The use of the phrase “must be lodged” establishes that submitting a proof of service of the writ petition is mandatory. Requiring proper service of a lawsuit on a defendant—whether a complaint or a writ petition—accomplishes two separate functions. First, it notifies the defendant of the lawsuit. Second, proper service is the act that establishes the court’s authority (jurisdiction) over the defendant. (See Weil & Brown, Cal. Practice Guide: Civil Procedure Before Trial (The Rutter Group 2019) ¶¶ 4:1-4:2, p. 4-1.)

Here, plaintiff’s writ petition listed the People of California as the only respondent. If plaintiff was attempting to bring the action against the State of California, service is addressed by Government Code section 955.4, subdivision (a) which states that, subject to certain exceptions, “[s]ervice of summons in all actions on claims against the state shall be made on the Attorney General.” Alternatively, if plaintiff was attempting to bring the writ proceeding against the State Department of State Hospitals, the entity detaining him in custody, section 416.50, subdivision (a) states the summons may be served “on a public entity by delivering a copy of the summons and of the complaint to the clerk, secretary, president, presiding officer, or other head of its governing body.”

Here, the proof of service attached to the writ petition states plaintiff mailed the writ petition to the clerk of court and the county district attorney, both at addresses in Fresno. These persons are not the persons identified by the Code of Civil Procedure as persons upon whom service may be made. In addition, our review of the 46-page clerk’s transcript and the 78-page augmented clerk’s transcript has located no proof of service showing a summons and the writ petition were served on the Attorney General or the head of the governing body of the State Department of State Hospitals.

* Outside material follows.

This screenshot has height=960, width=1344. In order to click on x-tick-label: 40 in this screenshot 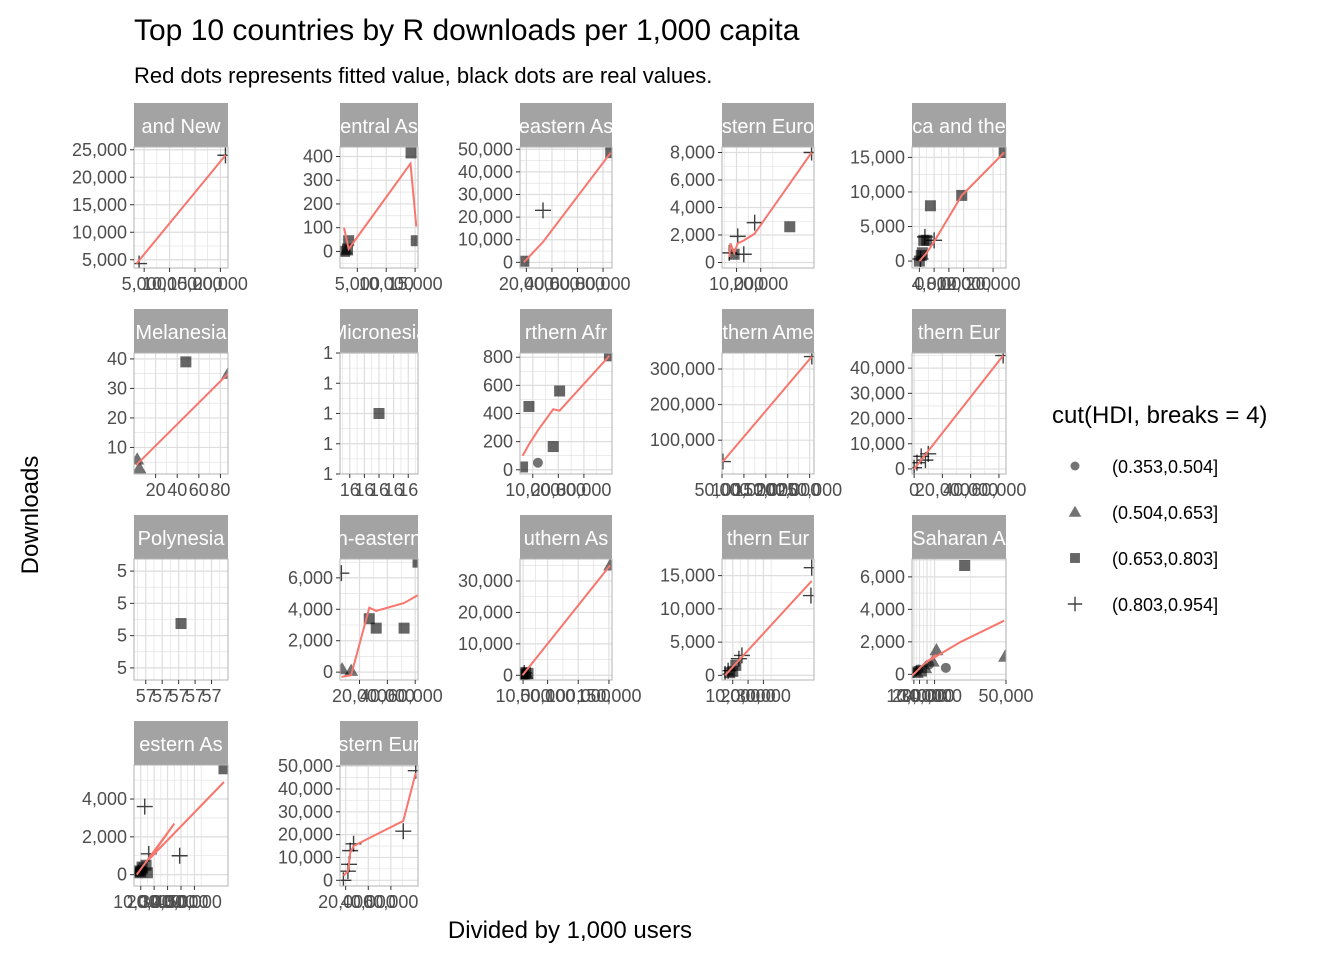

Appellants have the burden of affirmatively establishing the trial court committed prejudicial error. (Denham v. Superior Court (1970) 2 Cal.3d 557, 564.) An aspect of carrying this burden is submitting an appellant’s opening brief with appropriate references to the record. (Cal. Rules of Court, rule 8.204(a)(1)(C).) Here, plaintiff contends the trial court erred because the record shows he served respondents. However, plaintiff does not identify who the respondents are and does not provide a citation to where in the record the proof of service is located. In the absence of (1) a citation to the page or pages in the record supporting his contention that the respondents were served and (2) a document showing the service was made in accordance with legal requirements, we must conclude plaintiff has failed to affirmatively demonstrate the trial court committed error when it dismissed his writ petition. Such a petition must be properly served “within three years after the action [wa]s commenced.” (§ 583.210, subd. (a).) When, as occurred in this case, proper service is not been made within the three-year period, dismissal is mandatory under section 583.250.

In summary, the record does not show proper service of the writ petition was made within the three-year period. Consequently, the trial court was required to dismiss the action.

DISPOSITION

The dismissal order is affirmed. No costs on appeal are awarded because no respondent appeared in the matter.